#### Task brief
Only one stretch of the listing below is wanted. Begin at the line that has "Open the Payslip dropdown showing PS-02545", stop after the line that has "How do I perform: Click", and repeat every line in between exactly.

*** Opening Data extract ***

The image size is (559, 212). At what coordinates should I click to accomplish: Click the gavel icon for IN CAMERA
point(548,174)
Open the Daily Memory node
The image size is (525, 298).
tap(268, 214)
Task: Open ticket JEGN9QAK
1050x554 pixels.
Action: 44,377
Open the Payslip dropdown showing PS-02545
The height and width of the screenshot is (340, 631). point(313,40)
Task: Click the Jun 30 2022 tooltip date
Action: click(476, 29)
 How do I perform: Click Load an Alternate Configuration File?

*** Closing Data extract ***
*** Opening Data extract ***

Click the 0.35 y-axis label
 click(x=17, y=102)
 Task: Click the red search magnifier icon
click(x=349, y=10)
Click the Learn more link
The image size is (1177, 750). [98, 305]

*** Closing Data extract ***
*** Opening Data extract ***

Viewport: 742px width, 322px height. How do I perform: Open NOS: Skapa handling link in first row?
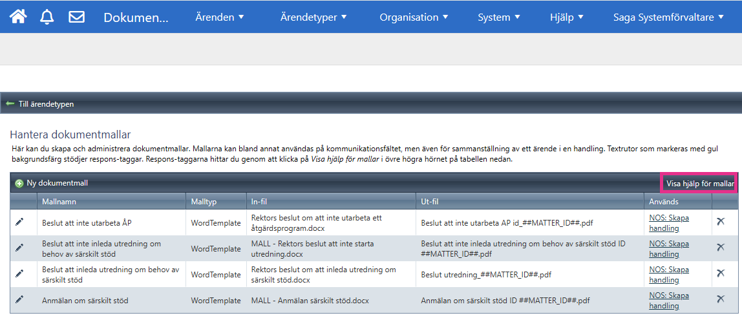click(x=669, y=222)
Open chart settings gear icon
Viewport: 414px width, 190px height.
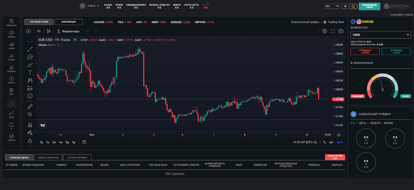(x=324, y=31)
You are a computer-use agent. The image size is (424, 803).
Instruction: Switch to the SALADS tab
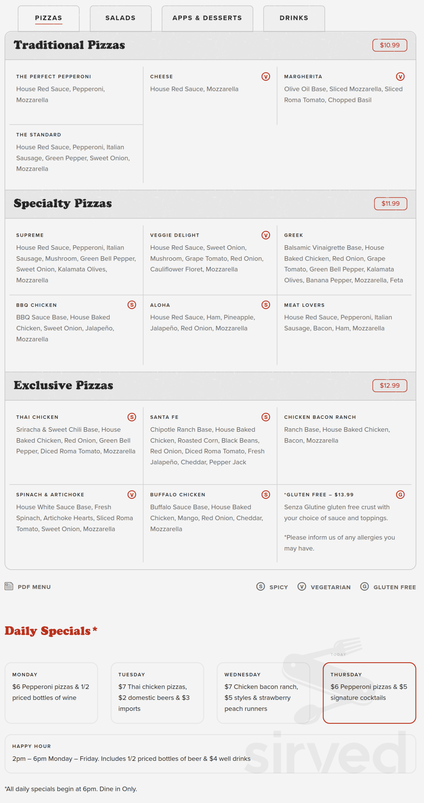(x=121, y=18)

*** Closing Data extract ***

#### Solution to the problem
Open the Payslip dropdown showing PS-02545
The height and width of the screenshot is (340, 631). point(313,40)
Task: Click the Jun 30 2022 tooltip date
Action: click(476, 29)
 How do I perform: Click Load an Alternate Configuration File?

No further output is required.